X gave two weeks notice even though she is scheduled to work all this month (a schedule she did herself only a week ago). She is in charge of scheduling, payroll, and other admin stuff. These responsibilities would shift to Y. If she does leave, then the 3 newbies would be left running a shop they've only been working at for 3 weeks. One of my friends has only had 2 shifts so far and is very much still in training.

I feel very annoyed that I tried to help X by finding her good workers so I didn't leave her in the lurch, yet she is putting my 2 friends and my DP in a VERY awkward and stressful position. The 3 of them wouldn't even be able to cover every shift as they all have other jobs.

AIBU?
And what on earth do I say to X to let her know I think she's being a tad selfish? I have already said 'who will do payroll? who will do scheduling?" and she said 'I gave two weeks notice'. I feel very bad for my 2 friends and DP. I was trying to help them all financially and they won't be thanking me at all!

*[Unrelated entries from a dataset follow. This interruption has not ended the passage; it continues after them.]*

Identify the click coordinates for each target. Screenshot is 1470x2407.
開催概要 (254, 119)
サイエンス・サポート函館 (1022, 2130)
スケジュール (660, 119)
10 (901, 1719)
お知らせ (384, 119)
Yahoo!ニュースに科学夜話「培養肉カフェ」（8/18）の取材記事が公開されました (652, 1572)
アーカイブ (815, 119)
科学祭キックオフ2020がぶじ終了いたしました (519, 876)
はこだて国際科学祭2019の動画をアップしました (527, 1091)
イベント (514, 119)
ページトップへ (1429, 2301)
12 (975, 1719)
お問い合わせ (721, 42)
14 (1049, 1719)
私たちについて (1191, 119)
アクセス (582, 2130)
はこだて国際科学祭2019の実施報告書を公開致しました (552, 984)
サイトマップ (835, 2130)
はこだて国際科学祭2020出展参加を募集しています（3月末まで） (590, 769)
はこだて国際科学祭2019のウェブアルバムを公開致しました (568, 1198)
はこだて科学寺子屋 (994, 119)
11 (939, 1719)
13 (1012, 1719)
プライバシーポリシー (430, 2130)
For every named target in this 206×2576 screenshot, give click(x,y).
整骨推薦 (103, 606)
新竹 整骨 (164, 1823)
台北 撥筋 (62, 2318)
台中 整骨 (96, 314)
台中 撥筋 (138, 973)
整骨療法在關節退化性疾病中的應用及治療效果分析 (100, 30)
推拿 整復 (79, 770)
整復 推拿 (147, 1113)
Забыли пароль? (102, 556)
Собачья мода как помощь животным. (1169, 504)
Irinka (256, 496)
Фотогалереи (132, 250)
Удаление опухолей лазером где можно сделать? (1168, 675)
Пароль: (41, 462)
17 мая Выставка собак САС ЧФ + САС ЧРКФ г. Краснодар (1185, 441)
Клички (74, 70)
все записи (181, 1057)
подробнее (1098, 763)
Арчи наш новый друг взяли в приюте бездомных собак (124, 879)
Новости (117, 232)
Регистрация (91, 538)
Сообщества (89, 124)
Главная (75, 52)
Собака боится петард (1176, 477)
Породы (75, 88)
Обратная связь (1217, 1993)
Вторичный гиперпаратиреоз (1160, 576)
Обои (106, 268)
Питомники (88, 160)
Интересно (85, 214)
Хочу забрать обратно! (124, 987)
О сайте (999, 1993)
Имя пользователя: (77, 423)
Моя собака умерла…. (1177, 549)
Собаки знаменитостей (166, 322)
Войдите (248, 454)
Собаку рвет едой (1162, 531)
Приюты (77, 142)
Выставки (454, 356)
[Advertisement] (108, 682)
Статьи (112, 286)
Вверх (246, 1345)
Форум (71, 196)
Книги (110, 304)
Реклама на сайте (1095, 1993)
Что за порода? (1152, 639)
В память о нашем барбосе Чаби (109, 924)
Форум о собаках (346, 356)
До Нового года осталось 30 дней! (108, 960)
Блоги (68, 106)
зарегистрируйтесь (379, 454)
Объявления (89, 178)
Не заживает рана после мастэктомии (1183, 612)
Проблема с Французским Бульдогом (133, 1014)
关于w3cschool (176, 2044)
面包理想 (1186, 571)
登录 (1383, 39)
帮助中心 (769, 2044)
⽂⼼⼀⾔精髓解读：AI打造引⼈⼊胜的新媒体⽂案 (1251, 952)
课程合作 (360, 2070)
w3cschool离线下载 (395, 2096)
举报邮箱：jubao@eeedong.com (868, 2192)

And I know I no longer work there, I had my last day three days ago, just feel bad for friends/DP and annoyed that X wasn't honest with them when she hired them (she must've known she was close to leaving. . .)

OP posts:
HollyBerryBush · 04/06/2013 06:25

Nothing. You don't work there. It is none of your business. The other employees are presumably adults who can air their own grievances if they feel compelled to do so.

PoppyAmex · 04/06/2013 06:26

YABU the woman is entitled to mange her career as she sees fit.

She gave appropriate notice and now it's up to the business owner to sort the situation.

DaemonPantalaemon · 04/06/2013 06:27

You are being VERY unreasonable. Just as you exercised your freedom to leave the company, X is exercising hers. If your two friends and DP are unable to cope, well they can leave as well. No one forced them to accept their jobs.

X owes you absolutely nothing. It is not her company. She just works there. And you no longer work there.

Trazzletoes · 04/06/2013 06:30

Would the owner not hire someone else to manage the shop? Someone with management experience rather than promoting staff he has had for 2 weeks?

Anyway, YABU it has nothing to do with you.

Fuckwittery · 04/06/2013 06:31

This reply has been deleted

Message withdrawn at poster's request.

jayisagirlsnametoo · 04/06/2013 06:35

I understand how I left and so I take myself out of the work politics but I can't help but feel that my friend/ex-manager is being unfair to the other 3. And because I helped them get the jobs, and she never mentioned that they'd be left in this awkward position, that I have put them in the bad position and it's my fault they will be stressing out in a business they've been 'trained' in (but barely!) but have no experience in.

But the MN jury has spoken and I guess IABVVU (sigh) :)

OP posts:
jayisagirlsnametoo · 04/06/2013 06:36

(and, to answer Trazzles question, the owner has a reputation of allowing the shop to be unmanaged and having someone as 'acting manager' when they have resisted and said they don't want to be even in that position. That was a while ago though.)

OP posts:
SizzleSazz · 04/06/2013 06:40

Your dp and friends can all leave though. They will be in the same position as before you 'helped' them.

jayisagirlsnametoo · 04/06/2013 06:46

Yes, i see what you mean Sizzle. I just feel like I've wasted their time when they could have sought out employment that wouldn't have messed them around so much :( I don't want to take them back to the position they were in, worrying about paying rent etc.